[Collected data entries]
····················
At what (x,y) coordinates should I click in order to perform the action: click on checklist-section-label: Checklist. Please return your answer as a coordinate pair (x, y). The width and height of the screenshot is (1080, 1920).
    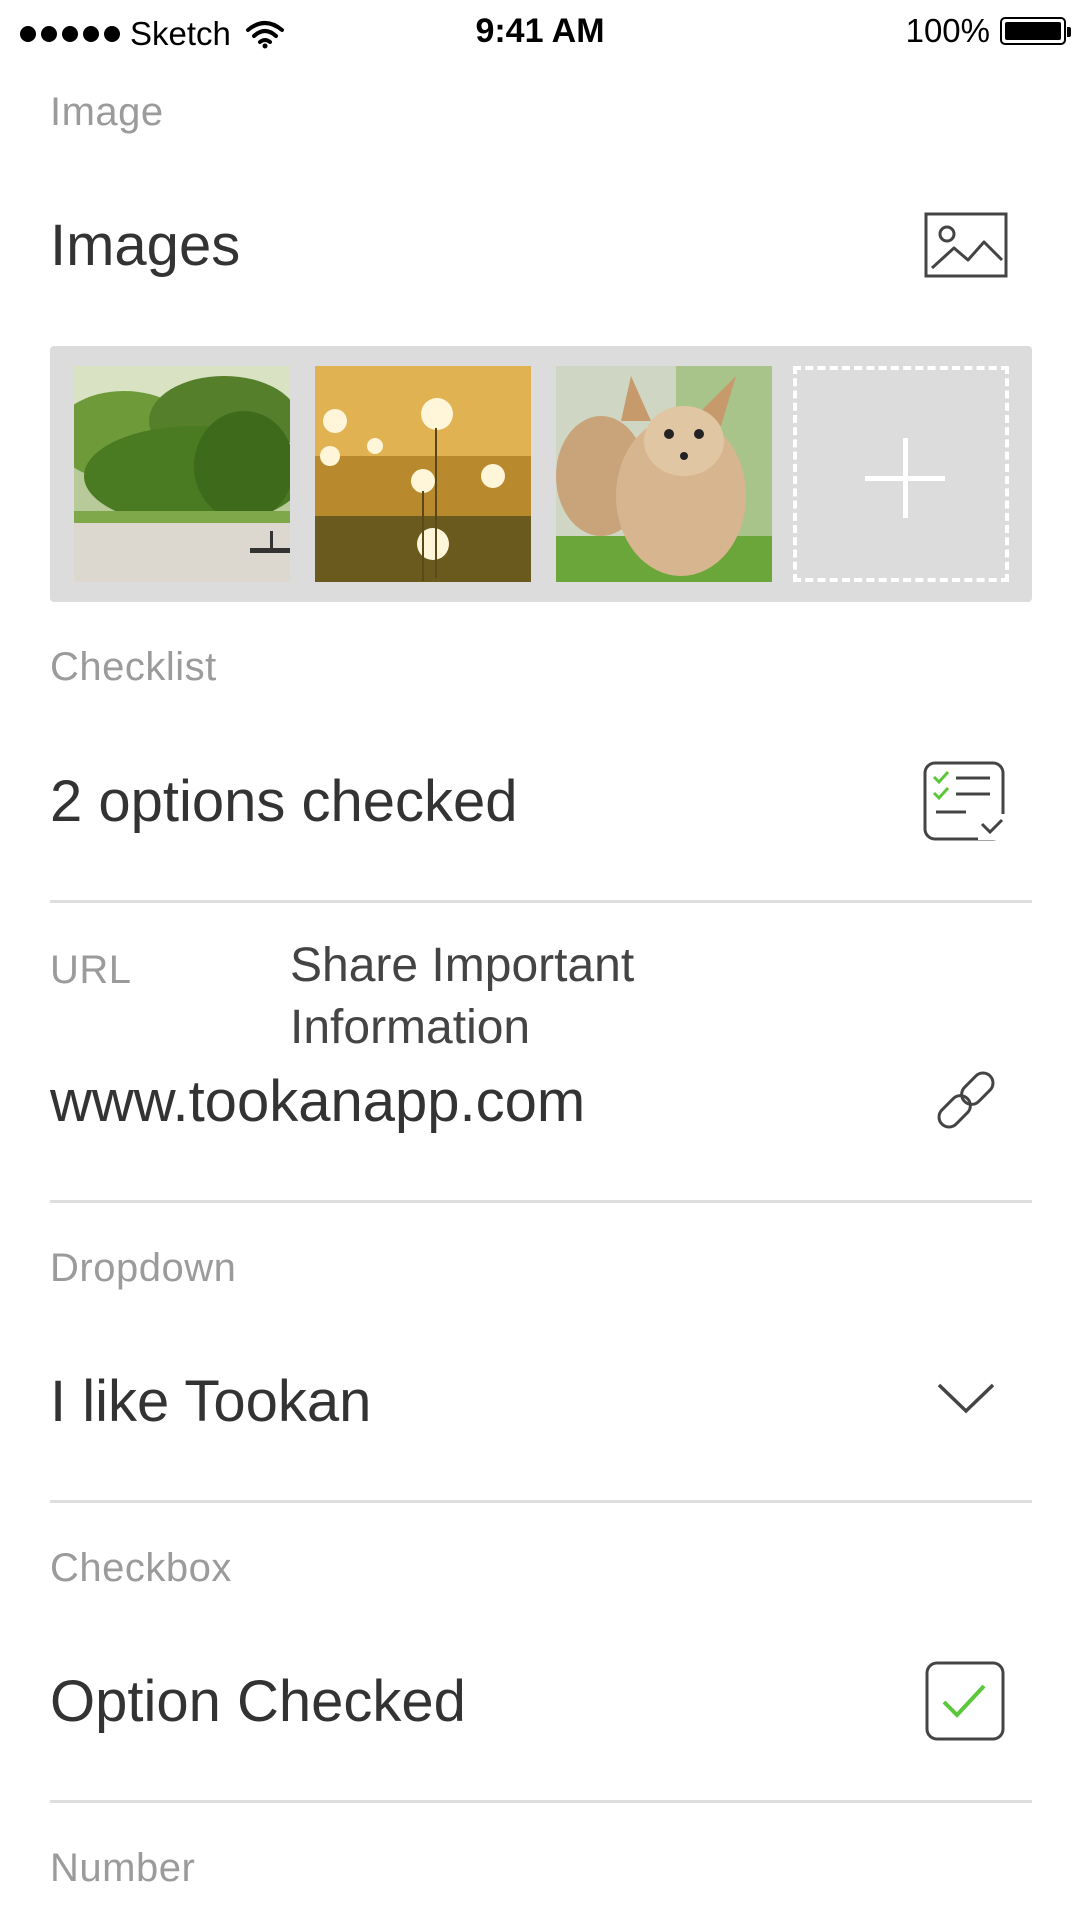
    Looking at the image, I should click on (134, 667).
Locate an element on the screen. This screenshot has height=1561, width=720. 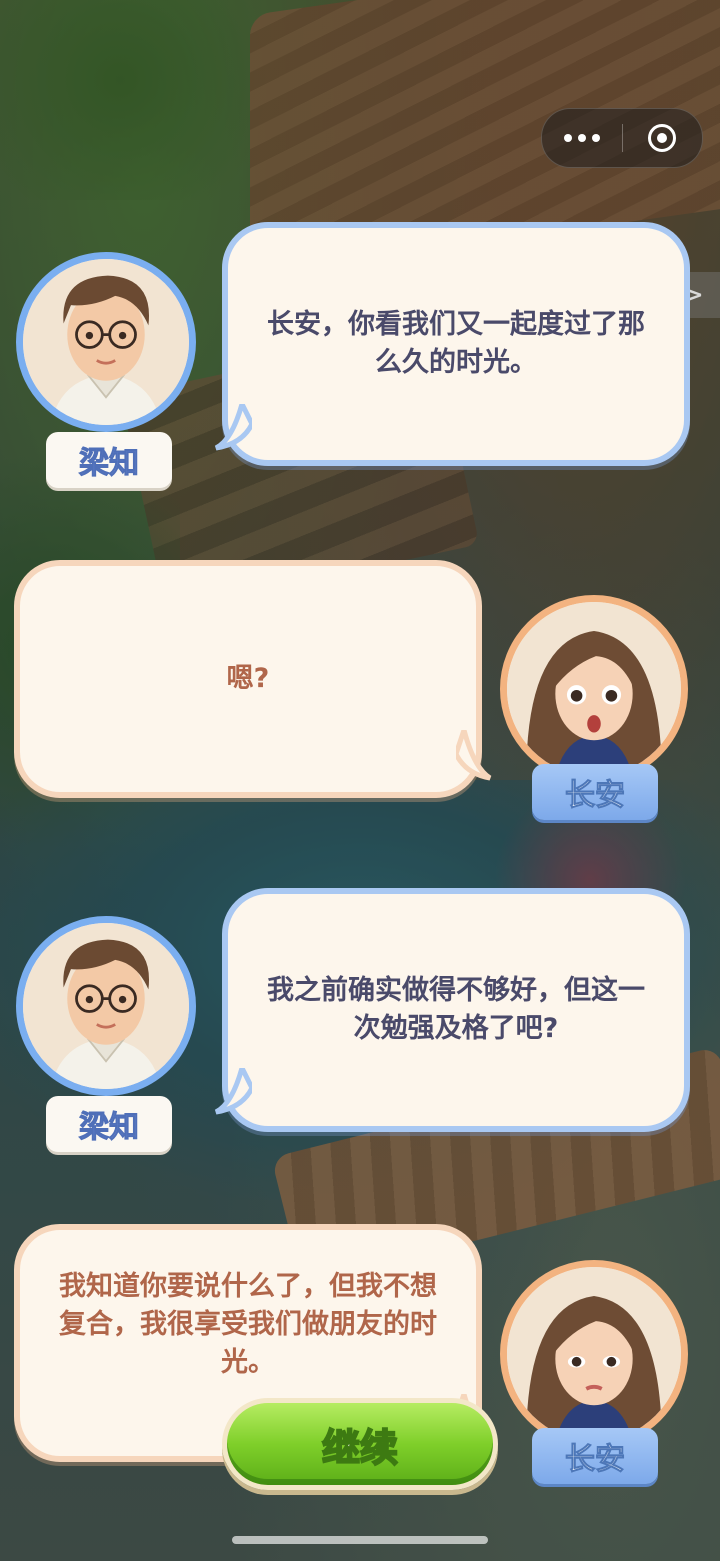
dialogue-text: 长安，你看我们又一起度过了那么久的时光。 is located at coordinates (456, 344).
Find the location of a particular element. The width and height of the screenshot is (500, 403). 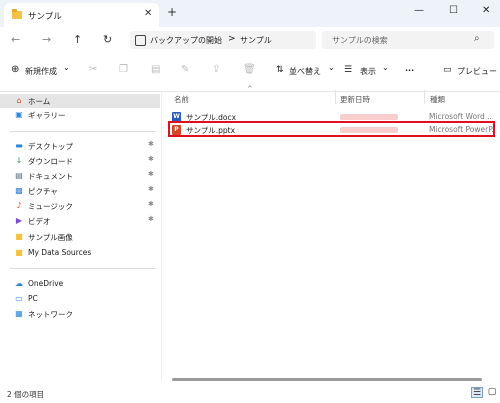

cut-icon: ✂ is located at coordinates (93, 70).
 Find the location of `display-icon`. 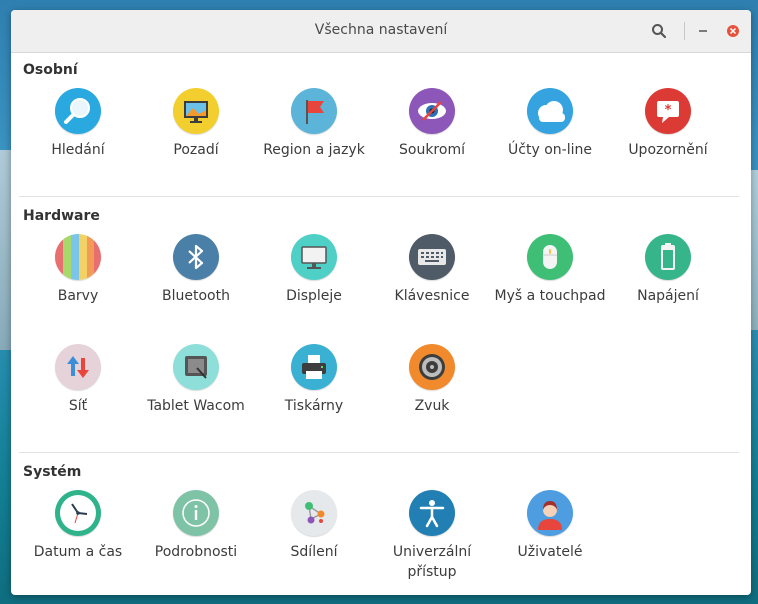

display-icon is located at coordinates (314, 257).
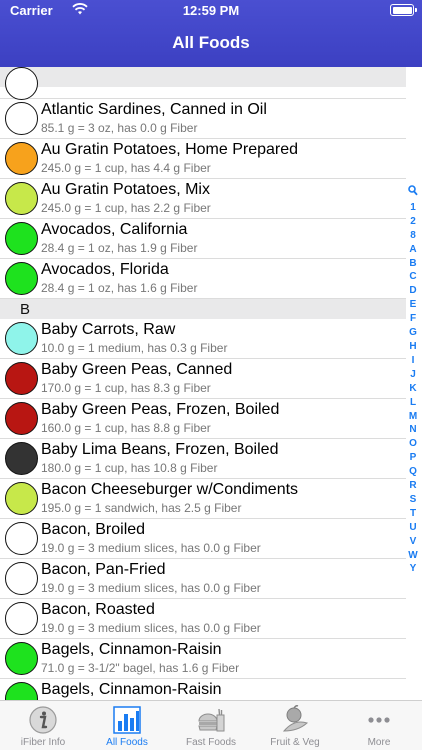  What do you see at coordinates (413, 347) in the screenshot?
I see `index-letter: H` at bounding box center [413, 347].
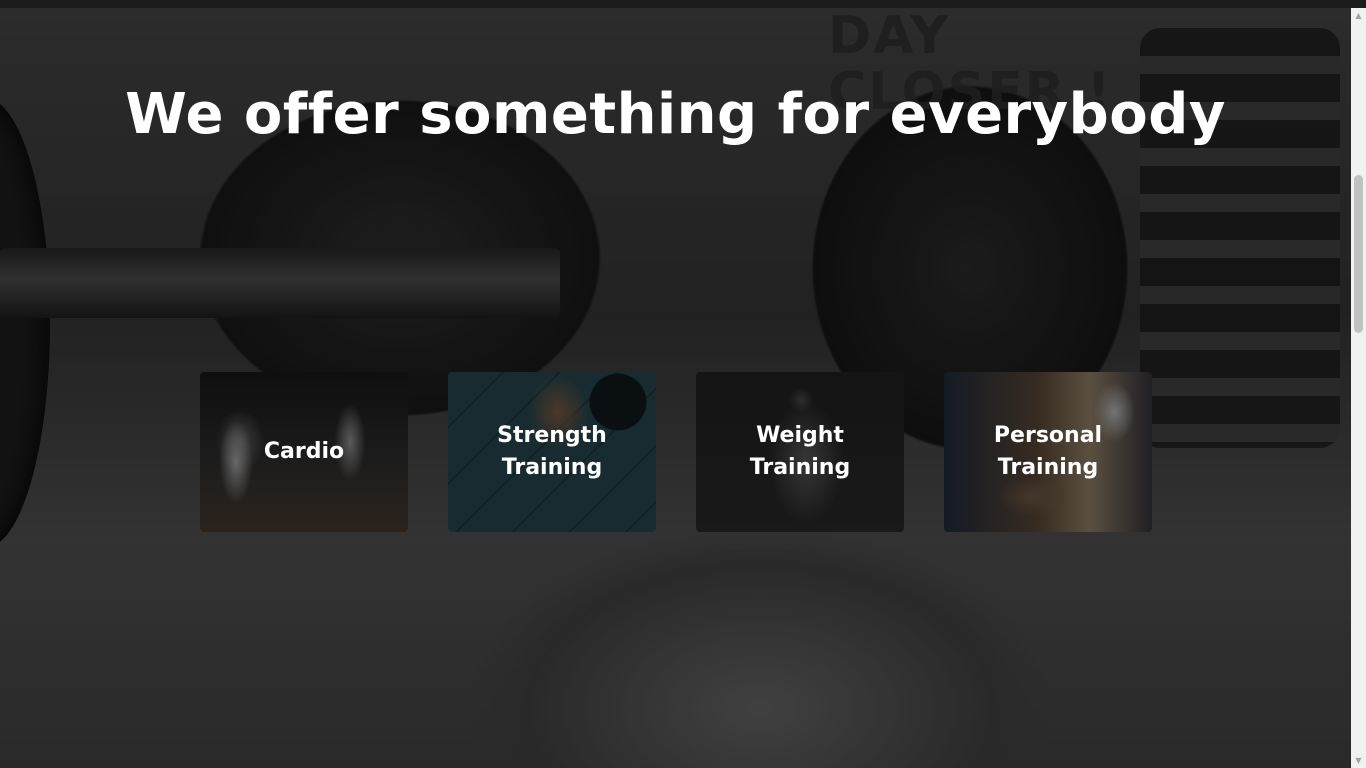 The image size is (1366, 768). Describe the element at coordinates (1358, 16) in the screenshot. I see `scroll-up-arrow-icon: ▲` at that location.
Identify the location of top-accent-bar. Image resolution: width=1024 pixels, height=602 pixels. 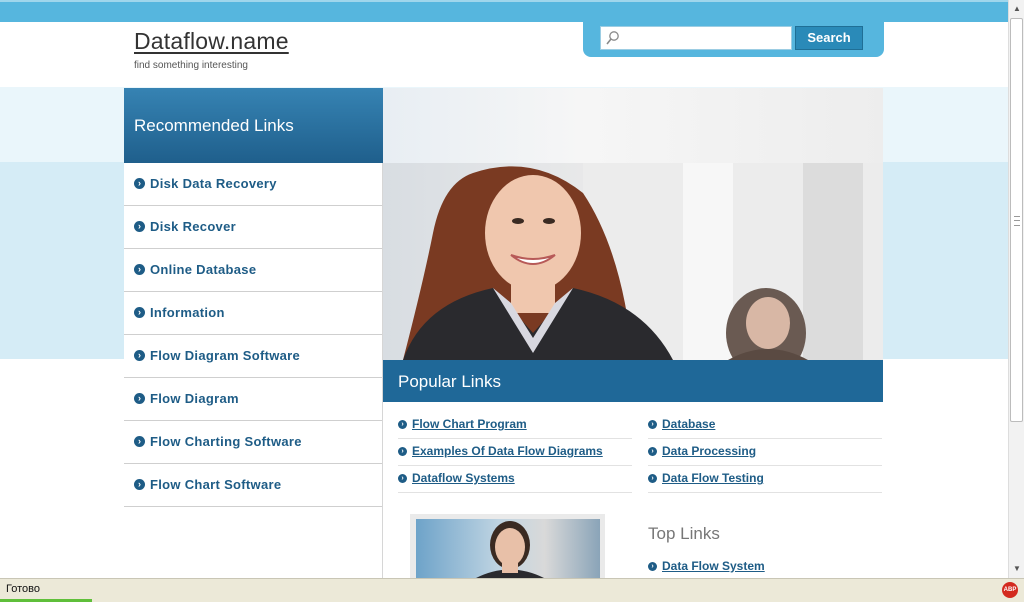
····················
WHAT TO PRODUCE: Switch "Find the location" to "Determine the position" throughout the lines above and leave everything else unchanged. Omit the pictures from your answer.

FINISHED TASK:
At what (x,y) coordinates should I click in order to perform the action: click on checklist-section-label: Checklist. Please return your answer as a coordinate pair (x, y). The width and height of the screenshot is (1080, 1920).
    Looking at the image, I should click on (134, 667).
Locate an element on the screen. This screenshot has height=1561, width=720. 
dialogue-text: 长安，你看我们又一起度过了那么久的时光。 is located at coordinates (456, 344).
Determine the position of a particular element. The width and height of the screenshot is (500, 403). 

cut-icon: ✂ is located at coordinates (93, 70).
 Determine the position of `display-icon`. 

display-icon is located at coordinates (314, 257).
  What do you see at coordinates (413, 347) in the screenshot?
I see `index-letter: H` at bounding box center [413, 347].
 The image size is (1366, 768). Describe the element at coordinates (1358, 16) in the screenshot. I see `scroll-up-arrow-icon: ▲` at that location.
Identify the location of top-accent-bar. Image resolution: width=1024 pixels, height=602 pixels. 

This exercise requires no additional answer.